EXERCISE INPUT:
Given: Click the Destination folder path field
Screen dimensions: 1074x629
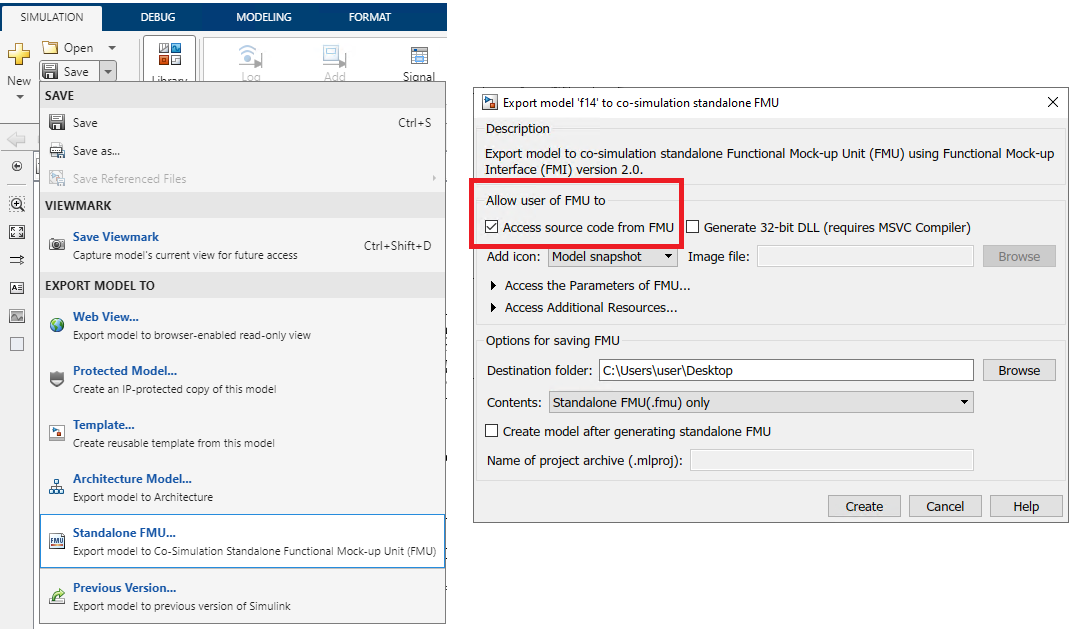Looking at the screenshot, I should (785, 370).
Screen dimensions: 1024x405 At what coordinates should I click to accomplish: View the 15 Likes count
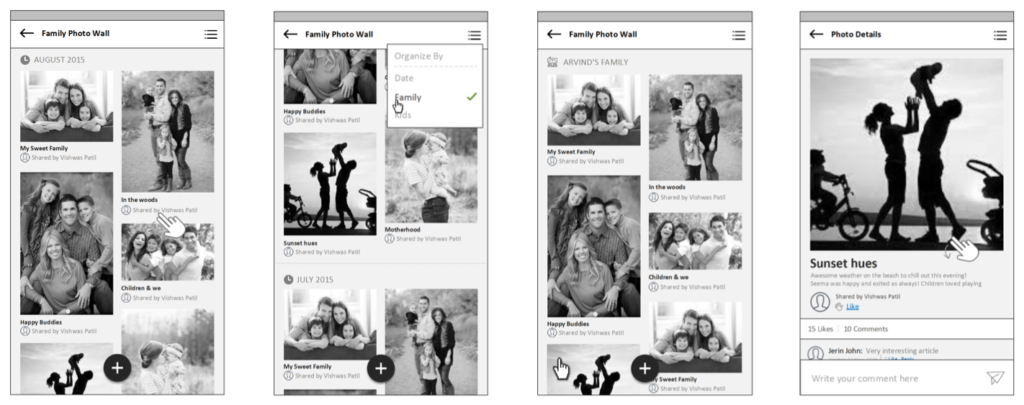coord(820,328)
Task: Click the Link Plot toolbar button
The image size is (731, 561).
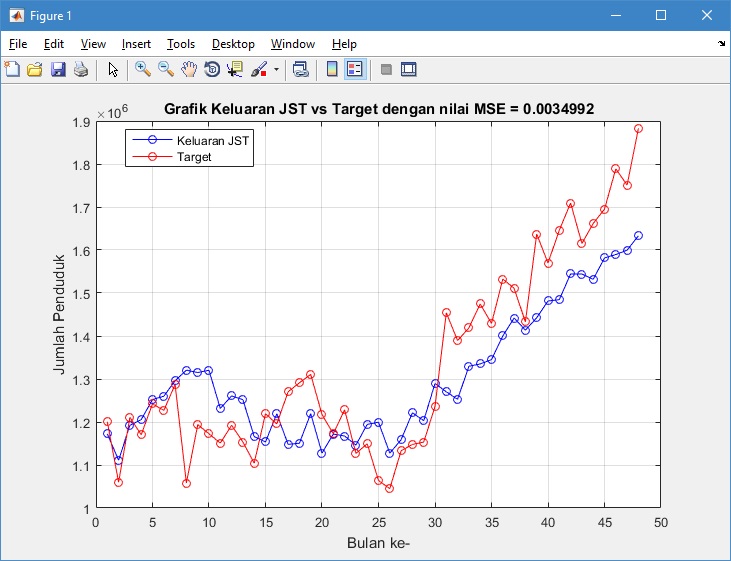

SHORT PROBLEM:
Rewrite all of the lines above, replacing "Screen dimensions" with "Display size" and keeping everything else the same. Omit the pictures from your version.

OUTPUT OF THE EXERCISE:
Given: Click the Destination folder path field
Display size: 1074x629
Looking at the screenshot, I should (785, 370).
Display size: 1024x405 At what coordinates should I click to accomplish: View the 15 Likes count
coord(820,328)
Task: Click the Link Plot toolbar button
The image size is (731, 561).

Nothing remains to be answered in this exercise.